The sooner calves get colostrum after birth, the better. Ideally, calves will be up and sucking the cow within one to two hours of being born.

The recommendation is for calves to receive two to three litres of colostrum in that first feed.

But with suckler calves feeding on their own, gauging how much colostrum the animal is getting is impossible.

However, as a rule of thumb, assume the calf is getting one litre of colostrum for every 10 minutes of continuous suckling on a mature cow.

If the calf is sucking a first-calving heifer, increase that time period to between 15 and 20 minutes, as the stresses of calving can result in heifers being slow to release milk.

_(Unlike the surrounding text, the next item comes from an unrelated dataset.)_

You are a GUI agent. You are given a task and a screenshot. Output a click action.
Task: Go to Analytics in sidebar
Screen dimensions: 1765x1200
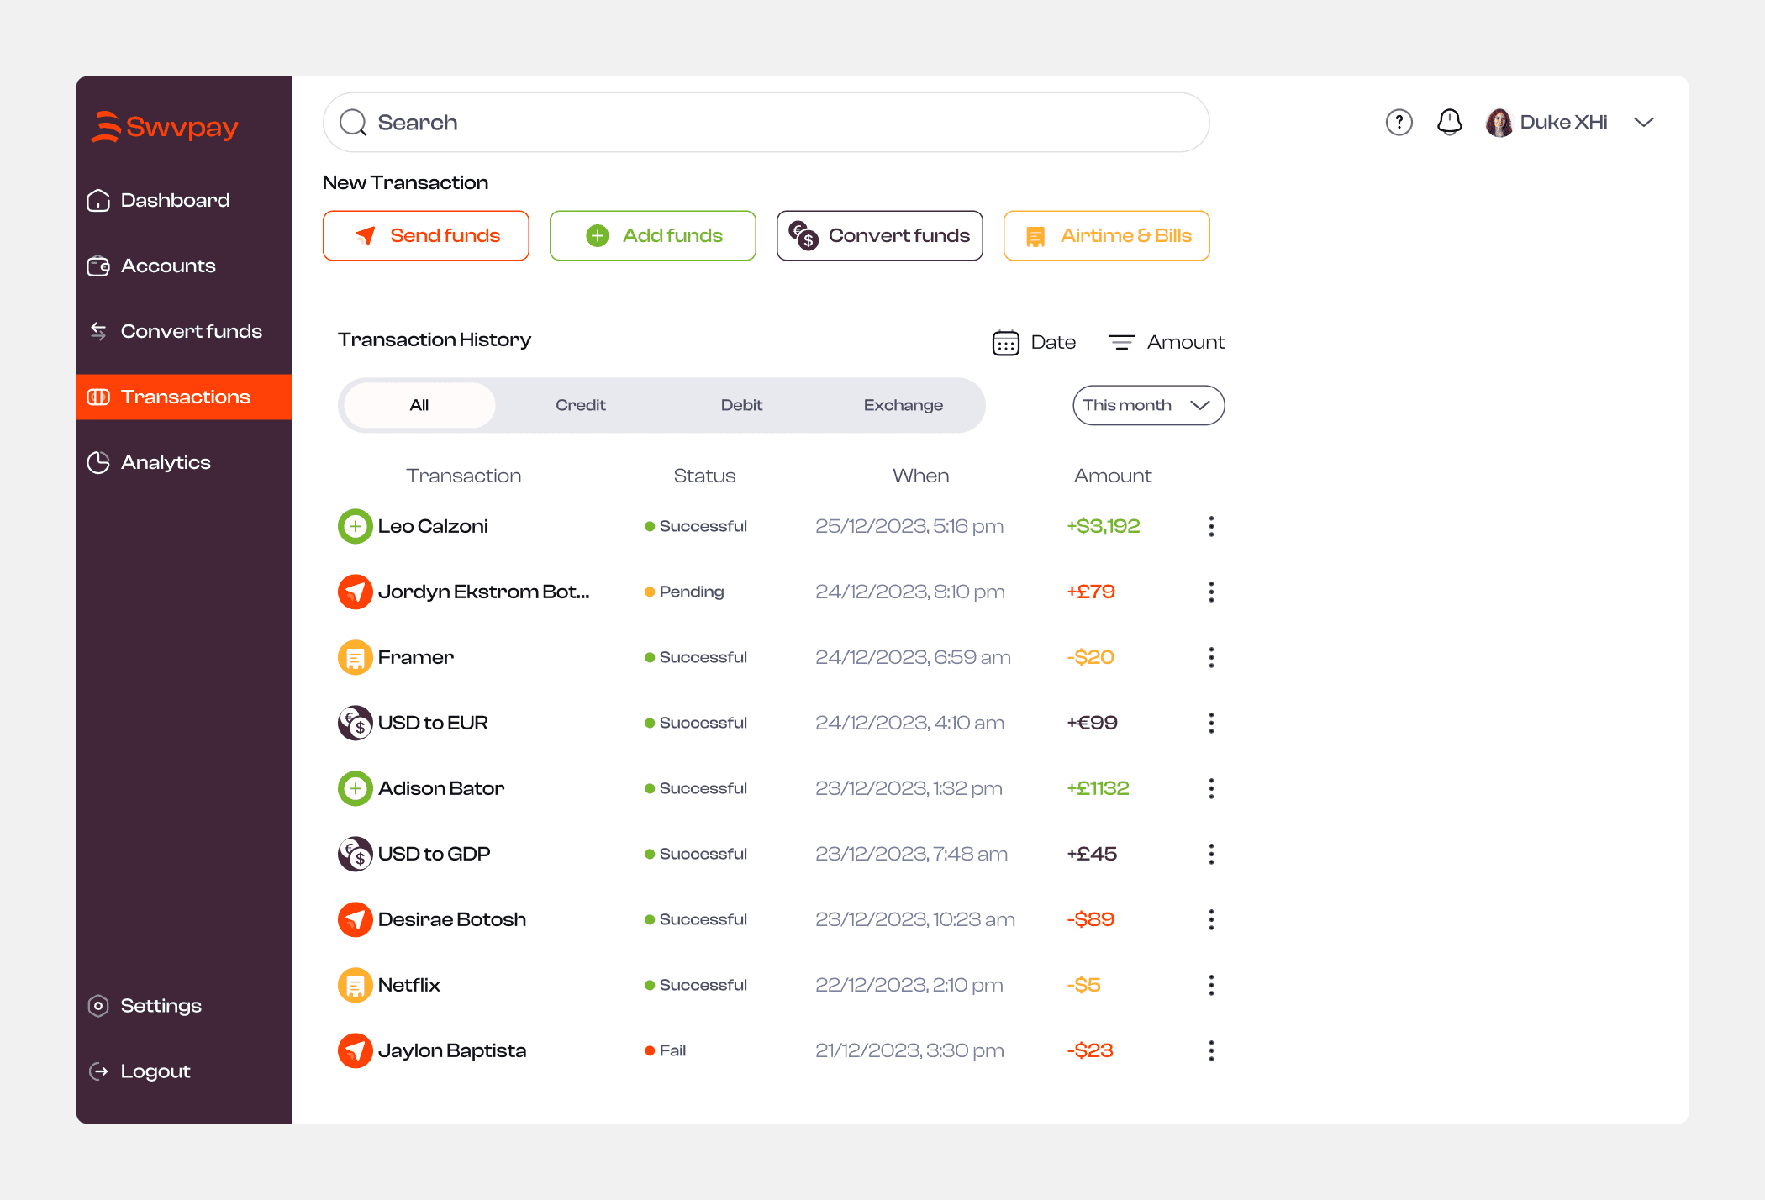coord(166,463)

Therefore, from a farmer perspective, encourage the calf on to its feet regularly until you are happy the animal has had 20 to 30 minutes of feeding within the first few hours of life.

On those occasions when a calf is fed via a stomach tube, it is easier to monitor intake. But, again, the earlier the calf is fed the better.

Reduced absorption

It cannot be overstated how important the timing of the first feed is. Once the calf is around six hours old, its ability to absorb antibodies in colostrum starts to decrease.

By 12 hours old, absorption rates are reduced by around 50%. Once the calf is 24 hours old, it is unable to absorb antibodies in colostrum.

Keep that in mind where cows have received scour vaccines prior to calving. Such vaccines will be ineffective if the calf does not receive adequate colostrum in good time.